_TASK ITEM_
Start at the line below containing "How do I perform: Open the Archive section?" and stop at the line containing "Given: Open the Solimar Dias Hotel link". Repeat every line of that stretch exactly, and nothing outside it.

_THE DATA_

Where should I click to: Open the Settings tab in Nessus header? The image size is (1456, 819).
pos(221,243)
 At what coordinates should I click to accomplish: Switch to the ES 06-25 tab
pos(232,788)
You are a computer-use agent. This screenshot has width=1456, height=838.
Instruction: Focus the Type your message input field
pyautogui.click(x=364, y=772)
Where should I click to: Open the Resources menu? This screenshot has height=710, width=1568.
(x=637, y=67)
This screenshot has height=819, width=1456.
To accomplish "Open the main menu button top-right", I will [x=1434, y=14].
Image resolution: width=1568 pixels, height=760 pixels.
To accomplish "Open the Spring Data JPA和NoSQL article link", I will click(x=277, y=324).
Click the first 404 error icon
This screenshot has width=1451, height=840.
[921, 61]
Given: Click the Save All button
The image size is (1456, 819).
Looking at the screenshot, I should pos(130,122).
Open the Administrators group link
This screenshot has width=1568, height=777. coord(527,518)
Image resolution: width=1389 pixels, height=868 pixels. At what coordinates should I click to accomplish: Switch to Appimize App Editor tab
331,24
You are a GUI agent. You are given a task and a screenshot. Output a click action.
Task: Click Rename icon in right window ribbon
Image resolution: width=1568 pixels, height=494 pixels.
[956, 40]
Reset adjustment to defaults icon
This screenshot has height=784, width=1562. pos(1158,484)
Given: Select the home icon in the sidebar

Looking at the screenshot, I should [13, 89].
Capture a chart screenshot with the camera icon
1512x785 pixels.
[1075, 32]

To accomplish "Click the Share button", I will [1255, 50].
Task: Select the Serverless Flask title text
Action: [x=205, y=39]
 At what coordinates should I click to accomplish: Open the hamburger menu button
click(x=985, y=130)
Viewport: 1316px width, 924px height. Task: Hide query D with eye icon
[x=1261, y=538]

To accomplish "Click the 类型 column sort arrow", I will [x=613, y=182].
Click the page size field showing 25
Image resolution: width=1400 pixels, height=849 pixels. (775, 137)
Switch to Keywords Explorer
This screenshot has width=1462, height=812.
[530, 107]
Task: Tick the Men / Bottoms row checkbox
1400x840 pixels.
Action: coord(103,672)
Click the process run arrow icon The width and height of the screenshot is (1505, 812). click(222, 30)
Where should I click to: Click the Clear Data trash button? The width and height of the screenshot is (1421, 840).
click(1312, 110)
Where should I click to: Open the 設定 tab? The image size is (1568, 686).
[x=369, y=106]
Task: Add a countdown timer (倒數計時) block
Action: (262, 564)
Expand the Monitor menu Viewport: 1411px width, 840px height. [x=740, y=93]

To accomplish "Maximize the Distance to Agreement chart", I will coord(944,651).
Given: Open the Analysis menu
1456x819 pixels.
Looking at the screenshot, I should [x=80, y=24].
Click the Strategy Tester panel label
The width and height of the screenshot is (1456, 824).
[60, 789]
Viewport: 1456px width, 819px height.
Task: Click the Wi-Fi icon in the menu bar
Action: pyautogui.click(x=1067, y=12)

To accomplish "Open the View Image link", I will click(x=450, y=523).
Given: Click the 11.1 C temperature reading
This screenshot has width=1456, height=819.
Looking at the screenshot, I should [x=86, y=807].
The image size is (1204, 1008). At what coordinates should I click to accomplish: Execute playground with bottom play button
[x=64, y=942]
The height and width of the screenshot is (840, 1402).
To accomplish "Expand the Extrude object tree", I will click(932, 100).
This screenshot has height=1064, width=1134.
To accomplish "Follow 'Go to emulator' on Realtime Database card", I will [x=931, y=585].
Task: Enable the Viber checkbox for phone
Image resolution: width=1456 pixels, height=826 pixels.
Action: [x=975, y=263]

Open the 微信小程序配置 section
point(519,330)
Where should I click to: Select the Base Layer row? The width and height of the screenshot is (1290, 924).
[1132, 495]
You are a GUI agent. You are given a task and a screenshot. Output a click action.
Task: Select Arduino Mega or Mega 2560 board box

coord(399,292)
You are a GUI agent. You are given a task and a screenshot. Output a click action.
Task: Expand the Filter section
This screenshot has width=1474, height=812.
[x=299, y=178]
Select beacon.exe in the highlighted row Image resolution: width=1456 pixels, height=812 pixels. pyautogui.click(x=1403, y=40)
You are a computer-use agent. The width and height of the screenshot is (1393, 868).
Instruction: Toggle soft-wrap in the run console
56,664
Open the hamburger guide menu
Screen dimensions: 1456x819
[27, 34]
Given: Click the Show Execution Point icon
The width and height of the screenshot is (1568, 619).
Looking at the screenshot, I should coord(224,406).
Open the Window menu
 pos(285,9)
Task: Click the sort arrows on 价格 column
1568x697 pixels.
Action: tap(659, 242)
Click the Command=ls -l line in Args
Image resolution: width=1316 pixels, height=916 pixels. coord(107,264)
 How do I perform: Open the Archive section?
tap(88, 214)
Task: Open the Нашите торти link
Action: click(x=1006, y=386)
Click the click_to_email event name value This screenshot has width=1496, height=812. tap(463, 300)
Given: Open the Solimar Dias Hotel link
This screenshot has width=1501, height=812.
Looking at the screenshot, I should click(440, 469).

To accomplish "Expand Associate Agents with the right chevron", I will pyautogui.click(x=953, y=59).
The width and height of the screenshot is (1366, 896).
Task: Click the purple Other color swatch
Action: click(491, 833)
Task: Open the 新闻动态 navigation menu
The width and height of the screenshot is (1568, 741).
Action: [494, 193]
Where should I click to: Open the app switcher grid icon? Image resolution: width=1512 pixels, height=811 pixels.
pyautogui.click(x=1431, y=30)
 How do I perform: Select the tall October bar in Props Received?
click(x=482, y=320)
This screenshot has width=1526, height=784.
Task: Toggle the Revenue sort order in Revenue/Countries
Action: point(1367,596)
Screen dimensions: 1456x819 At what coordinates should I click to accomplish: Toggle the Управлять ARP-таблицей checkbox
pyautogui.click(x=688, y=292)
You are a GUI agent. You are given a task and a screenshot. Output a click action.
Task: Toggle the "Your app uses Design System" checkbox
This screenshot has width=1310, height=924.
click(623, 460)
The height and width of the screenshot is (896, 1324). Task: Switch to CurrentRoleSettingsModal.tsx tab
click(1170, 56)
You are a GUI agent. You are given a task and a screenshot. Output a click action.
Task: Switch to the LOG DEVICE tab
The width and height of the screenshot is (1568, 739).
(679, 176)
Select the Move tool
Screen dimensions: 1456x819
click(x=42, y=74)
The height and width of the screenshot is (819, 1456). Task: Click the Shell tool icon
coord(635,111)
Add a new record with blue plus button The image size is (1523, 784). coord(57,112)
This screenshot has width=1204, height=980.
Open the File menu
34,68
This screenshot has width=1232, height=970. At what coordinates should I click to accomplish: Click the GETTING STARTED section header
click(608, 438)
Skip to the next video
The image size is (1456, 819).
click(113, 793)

_SOLUTION FOR THIS PROBLEM_
 How do I perform: Open the Archive section?
tap(88, 214)
Task: Open the Нашите торти link
Action: click(x=1006, y=386)
Click the click_to_email event name value This screenshot has width=1496, height=812. tap(463, 300)
Given: Open the Solimar Dias Hotel link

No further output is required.